- 29 мая 2022
- 14:46

Первый юкагирский художник и самобытный писатель Николай Курилов вспоминает свое детство, рассказывает о своем творческом пути и о ценности родных языков.
Белоснежный снег, силуэты оленей, вертикальные полосы, в которых угадывается северное сияние. Так видит тундру художник и писатель Николай Курилов. Минимализм – его фирменная черта. «Цветы и травы тундры неприметны, и красотой своею не слепят. Родная тундра, может быть, за это, за эту скромность я люблю тебя», – писал он в одном из своих стихотворений. Николай Николаевич воспевает красоту родной Колымы в своих аппликациях, живописных произведениях, стихах и прозе, а также ведет программы на юкагирском языке на якутском телевидении. Сегодня Николай Николаевич – гость нашей рубрики «Интервью недели».
– Николай Николаевич, ваша семья внесла огромный вклад в спасение юкагирских языков. Ваш брат Гаврил Николаевич создал юкагирскую письменность, другой ваш брат Семен Николаевич стал писателем. Откуда в вашей семье такой интерес к юкагирским языкам?
– Я родился в селе Андрюшкино Олеринского наслега. Это северо-восток Якутии, Колымская низменность. Или в простонародье Колыма. У нас в селе юкагиров было много. Очень много. Поэтому юкагирский язык был у нас языком общения, на нем говорили не только юкагиры, но и русские, якуты, эвены. Мы говорили на юкагирском на улицах, в магазинах и дома звучала только юкагирская речь.
Потом в какой-то момент юкагирский стал вытесняться вначале якутским языком, потом – русским. Мне сложно сказать, из-за чего это произошло. Есть версия, что гонения на юкагирский язык начались с дела Тэки Одулока, это зачинатель юкагирской литературы. Он был видным писателем, исследователем Севера и попал в молох репрессий конца тридцатых годов. Его расстреляли, а реабилитировали посмертно лишь ближе к шестидесятым годам.
Казалось бы, как эта история могла сказаться на нашем селе, но сказалась. Юкагиров стали называть шпионами, подозревать в чем-то.
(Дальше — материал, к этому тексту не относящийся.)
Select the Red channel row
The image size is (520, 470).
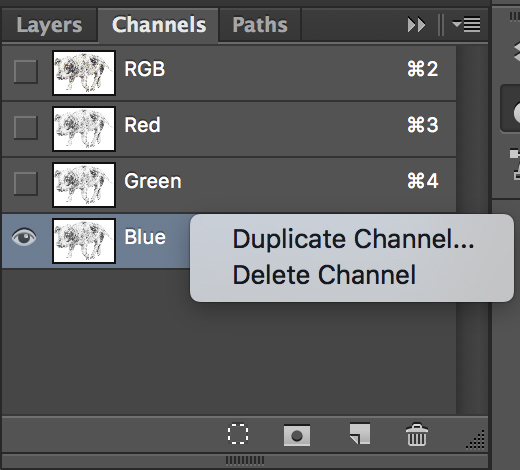tap(229, 129)
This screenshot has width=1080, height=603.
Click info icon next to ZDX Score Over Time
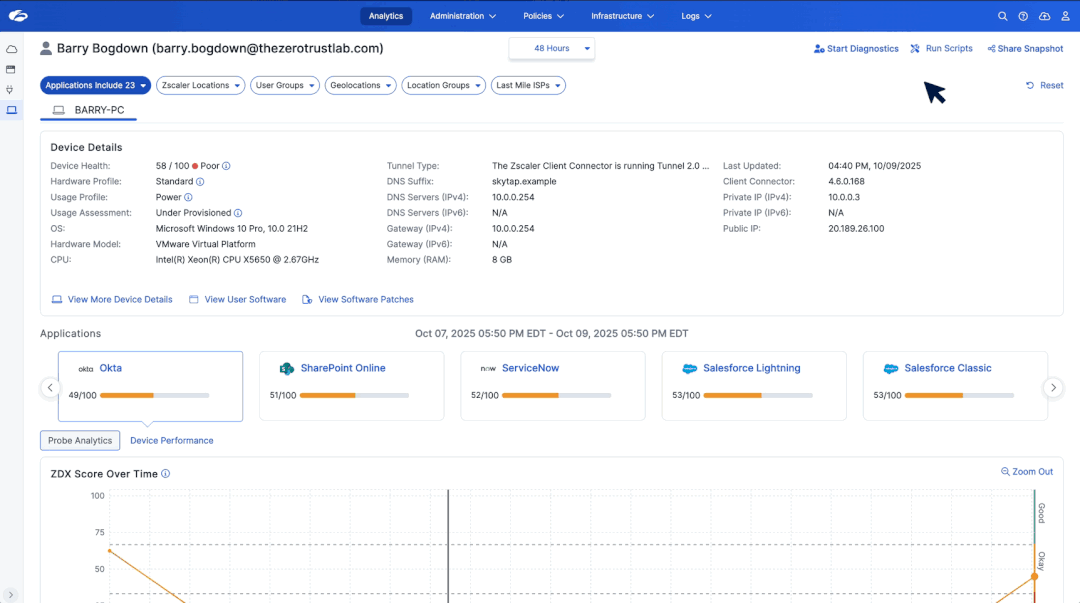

Нам всем был близок юкагирский язык, мы не хотели его потерять
Источник фото «Национальный художественный музей Республики Саха (Якутия)»
У меня сохранилось яркое воспоминание из детства. Когда я учился в третьем классе, ко мне подошел председатель сельского совета, он спросил меня на якутском: «Кто ты по национальности?» Я сказал: «Одул». То есть «юкагир» – это наше самоназвание. Так этот председатель сжал кулак и стал мне костяшками пальцев стучать по голове и приговаривать: «Дурак, такого народа нет». Я шел домой, мне было очень горько от этой ситуации, от того, что взрослый уважаемый человек позволил такое поведение в отношении меня, ребенка, но в то же время я удивлялся: «Как так, я с другими разговариваю на юкагирском, и вдруг этого народа нет». Примечательно, что этот председатель ведь тоже говорил на юкагирском…
Между тем язык все меньше использовался на улицах, в школе. Где-то в шестом или седьмом классе я поймал себя на мысли, что начинаю забывать родной язык. Тогда я начал записывать юкагирские слова, которые слышал и не понимал их значения. Составлял такой словарь для себя, спрашивал перевод у братьев, так и учил язык…
У меня такая история. У братьев, они постарше, была, наверное, другая мотивация. Но так или иначе, нам всем был близок юкагирский язык, мы не хотели его потерять.
– Расскажите, пожалуйста, о вашем детстве. В одном из интервью вы рассказывали, что ваши предки по мужской линии были шаманами. Застали ли вы в детстве юкагирские обряды?
– Мое детство было самым хорошим. Наверное, я не открою здесь какую-то Америку, у человека детство чаще всего запоминается как самое счастливое время, когда тебя опекают, любят, когда ты не знаешь, что такое зарплата, откуда берутся какие-то вещи. Да, я отношусь к послевоенному поколению, и жизнь тогда объективно была сложная, но все-таки мои самые теплые воспоминания из детства. Поэтому, наверное, я много занимался детской литературой, писал для самых маленьких.
В нашей семье деды были шаманами. И отец тоже был шаманом. Но самих обрядов я не застал. Когда советская власть стала давить на религиозные устои, отец спрятал все шаманские вещи. Что-то отдал матери, что-то сам куда-то унес. В общем, он сам прекратил этим заниматься и закрыл нам с братьями путь к шаманству.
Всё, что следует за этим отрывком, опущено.